UPDATE: added generic separator
you can take advantage of boost::make_find_iterator. Something similar to this:
template<typename CH>
inline vector< basic_string<CH> > tokenize(
const basic_string<CH> &Input,
const basic_string<CH> &Delimiter,
bool remove_empty_token
) {
typedef typename basic_string<CH>::const_iterator string_iterator_t;
typedef boost::find_iterator< string_iterator_t > string_find_iterator_t;
vector< basic_string<CH> > Result;
string_iterator_t it = Input.begin();
string_iterator_t it_end = Input.end();
for(string_find_iterator_t i = boost::make_find_iterator(Input, boost::first_finder(Delimiter, boost::is_equal()));
i != string_find_iterator_t();
++i) {
if(remove_empty_token){
if(it != i->begin())
Result.push_back(basic_string<CH>(it,i->begin()));
}
else
Result.push_back(basic_string<CH>(it,i->begin()));
it = i->end();
}
if(it != it_end)
Result.push_back(basic_string<CH>(it,it_end));
return Result;
}
Here's my Swiss® Army Knife of string-tokenizers for splitting up strings by whitespace, accounting for single and double-quote wrapped strings as well as stripping those characters from the results.

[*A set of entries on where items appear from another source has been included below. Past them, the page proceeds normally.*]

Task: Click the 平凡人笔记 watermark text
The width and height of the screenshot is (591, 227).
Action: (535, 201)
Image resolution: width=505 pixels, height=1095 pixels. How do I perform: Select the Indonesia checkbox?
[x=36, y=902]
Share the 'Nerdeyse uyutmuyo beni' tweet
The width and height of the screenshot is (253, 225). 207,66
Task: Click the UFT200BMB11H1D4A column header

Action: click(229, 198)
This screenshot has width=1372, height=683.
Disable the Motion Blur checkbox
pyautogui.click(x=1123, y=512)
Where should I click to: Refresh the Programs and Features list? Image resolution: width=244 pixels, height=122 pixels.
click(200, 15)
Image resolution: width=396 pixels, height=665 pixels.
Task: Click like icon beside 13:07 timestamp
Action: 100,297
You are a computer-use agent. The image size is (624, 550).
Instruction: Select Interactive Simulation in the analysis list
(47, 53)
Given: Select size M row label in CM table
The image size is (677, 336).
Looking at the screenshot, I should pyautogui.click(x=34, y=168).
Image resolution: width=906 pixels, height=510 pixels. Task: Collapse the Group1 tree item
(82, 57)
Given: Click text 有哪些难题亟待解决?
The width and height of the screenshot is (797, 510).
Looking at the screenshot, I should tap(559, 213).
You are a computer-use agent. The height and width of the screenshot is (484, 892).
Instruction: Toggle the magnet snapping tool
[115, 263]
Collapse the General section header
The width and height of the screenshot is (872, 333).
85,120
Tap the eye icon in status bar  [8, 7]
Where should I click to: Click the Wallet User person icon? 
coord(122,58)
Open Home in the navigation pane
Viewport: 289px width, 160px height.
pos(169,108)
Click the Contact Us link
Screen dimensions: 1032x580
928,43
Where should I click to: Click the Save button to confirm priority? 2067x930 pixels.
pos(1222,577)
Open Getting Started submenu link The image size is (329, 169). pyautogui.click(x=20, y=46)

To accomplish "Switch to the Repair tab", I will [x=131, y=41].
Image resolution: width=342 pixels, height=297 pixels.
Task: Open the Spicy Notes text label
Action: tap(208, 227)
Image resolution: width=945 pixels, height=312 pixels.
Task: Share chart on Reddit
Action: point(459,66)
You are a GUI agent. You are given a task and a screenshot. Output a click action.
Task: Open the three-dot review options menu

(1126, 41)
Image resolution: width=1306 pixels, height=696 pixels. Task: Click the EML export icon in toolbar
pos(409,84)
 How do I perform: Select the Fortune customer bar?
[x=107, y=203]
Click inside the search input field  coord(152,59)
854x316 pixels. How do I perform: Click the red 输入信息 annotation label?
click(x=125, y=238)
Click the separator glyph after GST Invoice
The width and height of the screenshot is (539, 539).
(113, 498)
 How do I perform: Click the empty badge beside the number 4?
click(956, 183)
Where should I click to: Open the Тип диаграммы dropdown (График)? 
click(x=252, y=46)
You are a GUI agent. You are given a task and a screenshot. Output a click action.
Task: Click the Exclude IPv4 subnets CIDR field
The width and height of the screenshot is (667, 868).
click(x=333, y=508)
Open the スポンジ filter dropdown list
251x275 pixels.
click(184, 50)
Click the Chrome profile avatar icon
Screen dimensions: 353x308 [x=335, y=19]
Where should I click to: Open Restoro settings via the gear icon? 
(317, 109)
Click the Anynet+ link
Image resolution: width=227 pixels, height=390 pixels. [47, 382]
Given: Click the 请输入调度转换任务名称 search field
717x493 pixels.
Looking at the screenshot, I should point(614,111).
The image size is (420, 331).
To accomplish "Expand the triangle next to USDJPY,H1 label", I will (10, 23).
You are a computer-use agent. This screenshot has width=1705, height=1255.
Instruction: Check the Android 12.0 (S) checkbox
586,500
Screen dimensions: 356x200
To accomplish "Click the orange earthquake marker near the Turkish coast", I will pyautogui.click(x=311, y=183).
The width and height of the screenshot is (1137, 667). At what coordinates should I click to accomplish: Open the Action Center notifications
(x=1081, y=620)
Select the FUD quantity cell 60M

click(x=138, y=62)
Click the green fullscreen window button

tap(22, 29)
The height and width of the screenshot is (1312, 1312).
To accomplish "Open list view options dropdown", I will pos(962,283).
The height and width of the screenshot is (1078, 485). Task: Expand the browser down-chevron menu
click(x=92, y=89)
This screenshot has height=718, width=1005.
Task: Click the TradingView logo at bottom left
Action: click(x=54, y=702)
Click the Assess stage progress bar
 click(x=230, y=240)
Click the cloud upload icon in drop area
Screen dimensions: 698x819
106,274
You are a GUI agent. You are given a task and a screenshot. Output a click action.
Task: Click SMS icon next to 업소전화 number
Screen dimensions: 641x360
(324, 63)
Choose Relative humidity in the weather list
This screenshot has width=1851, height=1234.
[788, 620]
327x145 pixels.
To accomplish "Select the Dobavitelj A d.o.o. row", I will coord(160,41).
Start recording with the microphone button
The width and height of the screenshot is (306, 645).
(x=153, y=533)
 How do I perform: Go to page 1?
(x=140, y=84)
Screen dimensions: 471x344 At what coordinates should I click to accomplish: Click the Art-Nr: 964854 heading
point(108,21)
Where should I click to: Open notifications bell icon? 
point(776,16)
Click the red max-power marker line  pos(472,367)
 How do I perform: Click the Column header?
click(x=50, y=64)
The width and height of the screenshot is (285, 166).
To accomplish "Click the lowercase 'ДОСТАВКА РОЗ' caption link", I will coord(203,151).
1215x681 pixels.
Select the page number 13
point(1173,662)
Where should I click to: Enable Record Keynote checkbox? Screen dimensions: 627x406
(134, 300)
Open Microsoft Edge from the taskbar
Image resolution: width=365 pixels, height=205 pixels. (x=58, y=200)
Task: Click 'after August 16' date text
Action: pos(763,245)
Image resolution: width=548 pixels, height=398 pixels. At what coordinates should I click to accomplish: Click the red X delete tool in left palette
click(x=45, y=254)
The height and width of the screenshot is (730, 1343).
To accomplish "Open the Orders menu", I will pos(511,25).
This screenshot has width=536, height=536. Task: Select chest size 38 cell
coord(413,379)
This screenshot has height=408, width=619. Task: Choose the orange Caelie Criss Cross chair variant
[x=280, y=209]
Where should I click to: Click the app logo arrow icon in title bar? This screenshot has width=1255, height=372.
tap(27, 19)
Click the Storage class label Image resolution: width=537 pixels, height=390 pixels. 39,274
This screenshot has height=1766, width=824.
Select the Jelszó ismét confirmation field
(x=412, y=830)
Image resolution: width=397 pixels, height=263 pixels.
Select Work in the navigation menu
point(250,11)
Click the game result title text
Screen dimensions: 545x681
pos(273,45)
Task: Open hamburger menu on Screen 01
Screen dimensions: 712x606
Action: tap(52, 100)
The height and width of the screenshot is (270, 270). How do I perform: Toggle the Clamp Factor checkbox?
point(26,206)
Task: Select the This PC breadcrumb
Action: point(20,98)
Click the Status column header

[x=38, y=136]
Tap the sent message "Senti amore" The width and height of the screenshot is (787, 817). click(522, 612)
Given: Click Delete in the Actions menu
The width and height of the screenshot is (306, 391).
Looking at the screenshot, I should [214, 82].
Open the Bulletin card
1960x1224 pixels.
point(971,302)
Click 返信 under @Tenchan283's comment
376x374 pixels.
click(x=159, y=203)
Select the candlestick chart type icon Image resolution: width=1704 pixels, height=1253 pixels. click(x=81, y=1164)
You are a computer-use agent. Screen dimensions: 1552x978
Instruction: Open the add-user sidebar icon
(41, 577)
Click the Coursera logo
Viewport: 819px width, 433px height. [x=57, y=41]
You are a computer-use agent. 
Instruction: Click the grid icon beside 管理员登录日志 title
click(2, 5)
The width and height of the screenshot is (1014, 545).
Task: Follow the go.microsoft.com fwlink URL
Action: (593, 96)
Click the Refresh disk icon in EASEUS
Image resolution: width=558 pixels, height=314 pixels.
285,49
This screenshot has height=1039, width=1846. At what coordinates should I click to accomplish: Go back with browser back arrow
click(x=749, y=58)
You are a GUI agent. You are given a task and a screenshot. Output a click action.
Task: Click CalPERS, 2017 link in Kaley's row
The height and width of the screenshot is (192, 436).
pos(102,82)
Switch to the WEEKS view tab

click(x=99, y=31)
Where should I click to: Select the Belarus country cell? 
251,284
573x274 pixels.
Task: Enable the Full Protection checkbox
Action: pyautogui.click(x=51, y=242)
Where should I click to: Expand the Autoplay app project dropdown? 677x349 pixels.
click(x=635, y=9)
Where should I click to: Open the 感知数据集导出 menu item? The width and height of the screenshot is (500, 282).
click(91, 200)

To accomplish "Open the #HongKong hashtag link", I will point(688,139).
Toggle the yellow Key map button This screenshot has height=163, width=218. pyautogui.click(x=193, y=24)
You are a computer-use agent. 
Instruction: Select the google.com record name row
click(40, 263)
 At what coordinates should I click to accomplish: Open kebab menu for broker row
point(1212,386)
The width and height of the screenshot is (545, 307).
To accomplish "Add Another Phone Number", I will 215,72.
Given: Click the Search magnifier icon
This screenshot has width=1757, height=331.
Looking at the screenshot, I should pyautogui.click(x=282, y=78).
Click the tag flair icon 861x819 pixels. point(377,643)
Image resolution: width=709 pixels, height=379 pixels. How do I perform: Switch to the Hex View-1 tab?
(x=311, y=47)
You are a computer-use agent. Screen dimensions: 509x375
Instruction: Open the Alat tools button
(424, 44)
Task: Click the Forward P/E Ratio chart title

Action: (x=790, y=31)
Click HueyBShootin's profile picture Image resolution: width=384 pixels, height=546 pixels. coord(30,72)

I used RegexBuddy 4.x to generate most of the code-snippet, but I added custom handling for stripping quotes and a few other things.
#include <string>
#include <locale>
#include <regex>
std::vector<std::wstring> tokenize_string(std::wstring string_to_tokenize) {
std::vector<std::wstring> tokens;
std::wregex re(LR"(("[^"]*"|'[^']*'|[^"' ]+))", std::regex_constants::collate);
std::wsregex_iterator next( string_to_tokenize.begin(),
string_to_tokenize.end(),
re,
std::regex_constants::match_not_null );
std::wsregex_iterator end;
const wchar_t single_quote = L'\'';
const wchar_t double_quote = L'\"';
while ( next != end ) {
std::wsmatch match = *next;
const std::wstring token = match.str( 0 );
next++;
if (token.length() > 2 && (token.front() == double_quote || token.front() == single_quote))
tokens.emplace_back( std::wstring(token.begin()+1, token.begin()+token.length()-1) );
else
tokens.emplace_back(token);
}
return tokens;
}
I wrote a simplified version (and maybe a little bit efficient) of https://stackoverflow.com/a/50247503/3976739 for my own use. I hope it would help.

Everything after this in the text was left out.